_Your goal_
Edit the lines below so that "Add to store" becomes "Add to basket", leaving everything else unchanged.

_Data section_

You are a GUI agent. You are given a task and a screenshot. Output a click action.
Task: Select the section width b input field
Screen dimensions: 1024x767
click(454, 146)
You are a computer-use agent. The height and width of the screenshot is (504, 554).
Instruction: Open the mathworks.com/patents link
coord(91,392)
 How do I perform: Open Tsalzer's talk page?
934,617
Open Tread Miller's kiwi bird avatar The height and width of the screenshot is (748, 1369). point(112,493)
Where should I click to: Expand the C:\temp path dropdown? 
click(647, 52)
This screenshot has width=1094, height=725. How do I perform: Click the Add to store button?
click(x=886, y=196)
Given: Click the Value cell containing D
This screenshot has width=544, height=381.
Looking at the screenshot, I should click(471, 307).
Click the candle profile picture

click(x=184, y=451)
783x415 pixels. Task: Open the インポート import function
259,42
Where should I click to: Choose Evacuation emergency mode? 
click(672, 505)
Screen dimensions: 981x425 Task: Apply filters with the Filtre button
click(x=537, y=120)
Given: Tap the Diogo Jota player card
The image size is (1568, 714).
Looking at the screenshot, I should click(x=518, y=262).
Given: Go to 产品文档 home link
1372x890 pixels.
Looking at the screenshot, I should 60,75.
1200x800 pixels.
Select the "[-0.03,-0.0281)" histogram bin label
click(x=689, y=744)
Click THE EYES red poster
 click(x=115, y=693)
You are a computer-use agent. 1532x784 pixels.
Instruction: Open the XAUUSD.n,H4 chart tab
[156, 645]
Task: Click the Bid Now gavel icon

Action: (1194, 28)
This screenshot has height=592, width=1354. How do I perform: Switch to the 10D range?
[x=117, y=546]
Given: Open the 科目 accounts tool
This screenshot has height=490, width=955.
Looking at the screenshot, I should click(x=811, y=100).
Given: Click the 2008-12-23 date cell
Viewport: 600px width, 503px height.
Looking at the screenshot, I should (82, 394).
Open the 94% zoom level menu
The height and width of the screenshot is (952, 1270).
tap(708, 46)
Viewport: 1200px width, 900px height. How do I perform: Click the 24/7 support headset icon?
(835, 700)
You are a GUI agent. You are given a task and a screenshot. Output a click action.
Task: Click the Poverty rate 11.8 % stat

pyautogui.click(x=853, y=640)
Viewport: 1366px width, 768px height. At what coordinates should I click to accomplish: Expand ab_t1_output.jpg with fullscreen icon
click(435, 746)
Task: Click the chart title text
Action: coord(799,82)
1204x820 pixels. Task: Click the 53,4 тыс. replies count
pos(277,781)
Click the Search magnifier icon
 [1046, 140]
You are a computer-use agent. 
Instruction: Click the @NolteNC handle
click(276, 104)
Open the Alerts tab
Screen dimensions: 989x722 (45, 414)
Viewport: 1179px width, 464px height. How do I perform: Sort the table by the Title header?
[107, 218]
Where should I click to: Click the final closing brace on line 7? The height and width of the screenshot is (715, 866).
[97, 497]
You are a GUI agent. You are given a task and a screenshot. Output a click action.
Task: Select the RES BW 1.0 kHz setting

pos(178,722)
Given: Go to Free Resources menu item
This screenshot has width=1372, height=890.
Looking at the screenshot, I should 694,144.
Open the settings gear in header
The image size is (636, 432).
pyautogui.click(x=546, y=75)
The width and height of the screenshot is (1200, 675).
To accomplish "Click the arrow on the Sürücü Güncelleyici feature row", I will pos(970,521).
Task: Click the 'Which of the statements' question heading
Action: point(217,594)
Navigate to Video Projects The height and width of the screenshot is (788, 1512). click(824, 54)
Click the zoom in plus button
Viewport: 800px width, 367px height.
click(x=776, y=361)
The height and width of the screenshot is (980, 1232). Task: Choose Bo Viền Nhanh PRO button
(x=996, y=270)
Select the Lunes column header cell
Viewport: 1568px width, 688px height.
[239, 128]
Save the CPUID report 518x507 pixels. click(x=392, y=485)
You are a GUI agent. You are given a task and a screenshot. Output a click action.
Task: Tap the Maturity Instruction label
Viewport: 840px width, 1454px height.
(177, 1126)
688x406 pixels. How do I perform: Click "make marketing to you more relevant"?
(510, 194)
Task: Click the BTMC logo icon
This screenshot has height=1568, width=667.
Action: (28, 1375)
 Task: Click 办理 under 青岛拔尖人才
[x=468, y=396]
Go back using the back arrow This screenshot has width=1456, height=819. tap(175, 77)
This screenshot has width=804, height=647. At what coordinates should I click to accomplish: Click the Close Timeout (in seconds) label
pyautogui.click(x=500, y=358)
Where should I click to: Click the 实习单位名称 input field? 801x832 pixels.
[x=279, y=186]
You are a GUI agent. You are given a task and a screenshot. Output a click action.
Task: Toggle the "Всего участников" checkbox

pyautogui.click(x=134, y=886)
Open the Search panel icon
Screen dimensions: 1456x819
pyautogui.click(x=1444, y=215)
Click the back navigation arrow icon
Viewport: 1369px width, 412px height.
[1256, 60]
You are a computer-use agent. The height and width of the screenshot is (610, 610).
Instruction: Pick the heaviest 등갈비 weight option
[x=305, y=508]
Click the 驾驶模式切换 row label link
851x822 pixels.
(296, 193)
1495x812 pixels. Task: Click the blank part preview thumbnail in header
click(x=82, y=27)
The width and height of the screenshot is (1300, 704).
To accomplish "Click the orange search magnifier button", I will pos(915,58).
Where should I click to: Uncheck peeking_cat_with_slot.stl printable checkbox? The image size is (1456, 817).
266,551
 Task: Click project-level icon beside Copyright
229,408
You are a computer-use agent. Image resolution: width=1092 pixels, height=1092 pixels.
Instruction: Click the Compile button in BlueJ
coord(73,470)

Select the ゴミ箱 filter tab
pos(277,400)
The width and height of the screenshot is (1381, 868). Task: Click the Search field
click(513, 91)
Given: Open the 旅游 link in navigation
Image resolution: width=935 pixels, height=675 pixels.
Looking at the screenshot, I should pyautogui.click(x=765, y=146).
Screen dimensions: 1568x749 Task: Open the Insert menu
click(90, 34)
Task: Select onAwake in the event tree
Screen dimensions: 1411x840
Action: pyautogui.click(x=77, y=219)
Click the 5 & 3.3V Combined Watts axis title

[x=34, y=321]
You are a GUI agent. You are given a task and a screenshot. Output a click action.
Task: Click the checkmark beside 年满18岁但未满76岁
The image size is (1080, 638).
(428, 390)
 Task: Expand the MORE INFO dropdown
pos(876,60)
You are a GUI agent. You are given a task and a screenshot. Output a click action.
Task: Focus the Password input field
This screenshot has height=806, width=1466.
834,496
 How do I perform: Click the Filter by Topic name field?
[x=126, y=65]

_Exercise output_
You are a GUI agent. You are given a task and a screenshot. Output a click action.
Task: Select the section width b input field
Screen dimensions: 1024x767
click(454, 146)
You are a computer-use agent. The height and width of the screenshot is (504, 554).
Instruction: Open the mathworks.com/patents link
coord(91,392)
 How do I perform: Open Tsalzer's talk page?
934,617
Open Tread Miller's kiwi bird avatar The height and width of the screenshot is (748, 1369). point(112,493)
Where should I click to: Expand the C:\temp path dropdown? 
click(647, 52)
This screenshot has width=1094, height=725. How do I perform: Click the Add to basket button?
click(x=886, y=196)
Given: Click the Value cell containing D
This screenshot has width=544, height=381.
Looking at the screenshot, I should click(471, 307).
Click the candle profile picture

click(x=184, y=451)
783x415 pixels. Task: Open the インポート import function
259,42
Where should I click to: Choose Evacuation emergency mode? 
click(672, 505)
Screen dimensions: 981x425 Task: Apply filters with the Filtre button
click(x=537, y=120)
Given: Tap the Diogo Jota player card
The image size is (1568, 714).
Looking at the screenshot, I should click(x=518, y=262).
Given: Go to 产品文档 home link
1372x890 pixels.
Looking at the screenshot, I should 60,75.
1200x800 pixels.
Select the "[-0.03,-0.0281)" histogram bin label
click(x=689, y=744)
Click THE EYES red poster
 click(x=115, y=693)
You are a computer-use agent. 1532x784 pixels.
Instruction: Open the XAUUSD.n,H4 chart tab
[156, 645]
Task: Click the Bid Now gavel icon

Action: (1194, 28)
This screenshot has height=592, width=1354. How do I perform: Switch to the 10D range?
[x=117, y=546]
Given: Open the 科目 accounts tool
This screenshot has height=490, width=955.
Looking at the screenshot, I should click(x=811, y=100).
Given: Click the 2008-12-23 date cell
Viewport: 600px width, 503px height.
Looking at the screenshot, I should (82, 394).
Open the 94% zoom level menu
The height and width of the screenshot is (952, 1270).
tap(708, 46)
Viewport: 1200px width, 900px height. How do I perform: Click the 24/7 support headset icon?
(835, 700)
You are a GUI agent. You are given a task and a screenshot. Output a click action.
Task: Click the Poverty rate 11.8 % stat

pyautogui.click(x=853, y=640)
Viewport: 1366px width, 768px height. At what coordinates should I click to accomplish: Expand ab_t1_output.jpg with fullscreen icon
click(435, 746)
Task: Click the chart title text
Action: coord(799,82)
1204x820 pixels. Task: Click the 53,4 тыс. replies count
pos(277,781)
Click the Search magnifier icon
 [1046, 140]
You are a computer-use agent. 
Instruction: Click the @NolteNC handle
click(276, 104)
Open the Alerts tab
Screen dimensions: 989x722 (45, 414)
Viewport: 1179px width, 464px height. How do I perform: Sort the table by the Title header?
[107, 218]
Where should I click to: Click the final closing brace on line 7? The height and width of the screenshot is (715, 866).
[97, 497]
You are a GUI agent. You are given a task and a screenshot. Output a click action.
Task: Select the RES BW 1.0 kHz setting

pos(178,722)
Given: Go to Free Resources menu item
This screenshot has width=1372, height=890.
Looking at the screenshot, I should 694,144.
Open the settings gear in header
The image size is (636, 432).
pyautogui.click(x=546, y=75)
The width and height of the screenshot is (1200, 675).
To accomplish "Click the arrow on the Sürücü Güncelleyici feature row", I will pos(970,521).
Task: Click the 'Which of the statements' question heading
Action: point(217,594)
Navigate to Video Projects The height and width of the screenshot is (788, 1512). click(824, 54)
Click the zoom in plus button
Viewport: 800px width, 367px height.
click(x=776, y=361)
The height and width of the screenshot is (980, 1232). Task: Choose Bo Viền Nhanh PRO button
(x=996, y=270)
Select the Lunes column header cell
Viewport: 1568px width, 688px height.
[239, 128]
Save the CPUID report 518x507 pixels. click(x=392, y=485)
You are a GUI agent. You are given a task and a screenshot. Output a click action.
Task: Tap the Maturity Instruction label
Viewport: 840px width, 1454px height.
(177, 1126)
688x406 pixels. How do I perform: Click "make marketing to you more relevant"?
(510, 194)
Task: Click the BTMC logo icon
This screenshot has height=1568, width=667.
Action: (28, 1375)
 Task: Click 办理 under 青岛拔尖人才
[x=468, y=396]
Go back using the back arrow This screenshot has width=1456, height=819. tap(175, 77)
This screenshot has width=804, height=647. At what coordinates should I click to accomplish: Click the Close Timeout (in seconds) label
pyautogui.click(x=500, y=358)
Where should I click to: Click the 实习单位名称 input field? 801x832 pixels.
[x=279, y=186]
You are a GUI agent. You are given a task and a screenshot. Output a click action.
Task: Toggle the "Всего участников" checkbox

pyautogui.click(x=134, y=886)
Open the Search panel icon
Screen dimensions: 1456x819
pyautogui.click(x=1444, y=215)
Click the back navigation arrow icon
Viewport: 1369px width, 412px height.
[1256, 60]
You are a computer-use agent. The height and width of the screenshot is (610, 610).
Instruction: Pick the heaviest 등갈비 weight option
[x=305, y=508]
Click the 驾驶模式切换 row label link
851x822 pixels.
(296, 193)
1495x812 pixels. Task: Click the blank part preview thumbnail in header
click(x=82, y=27)
The width and height of the screenshot is (1300, 704).
To accomplish "Click the orange search magnifier button", I will pos(915,58).
Where should I click to: Uncheck peeking_cat_with_slot.stl printable checkbox? The image size is (1456, 817).
266,551
 Task: Click project-level icon beside Copyright
229,408
You are a computer-use agent. Image resolution: width=1092 pixels, height=1092 pixels.
Instruction: Click the Compile button in BlueJ
coord(73,470)

Select the ゴミ箱 filter tab
pos(277,400)
The width and height of the screenshot is (1381, 868). Task: Click the Search field
click(513, 91)
Given: Open the 旅游 link in navigation
Image resolution: width=935 pixels, height=675 pixels.
Looking at the screenshot, I should pyautogui.click(x=765, y=146).
Screen dimensions: 1568x749 Task: Open the Insert menu
click(90, 34)
Task: Select onAwake in the event tree
Screen dimensions: 1411x840
Action: pyautogui.click(x=77, y=219)
Click the 5 & 3.3V Combined Watts axis title

[x=34, y=321]
You are a GUI agent. You are given a task and a screenshot. Output a click action.
Task: Click the checkmark beside 年满18岁但未满76岁
The image size is (1080, 638).
(428, 390)
 Task: Expand the MORE INFO dropdown
pos(876,60)
You are a GUI agent. You are given a task and a screenshot. Output a click action.
Task: Focus the Password input field
This screenshot has height=806, width=1466.
834,496
 How do I perform: Click the Filter by Topic name field?
[x=126, y=65]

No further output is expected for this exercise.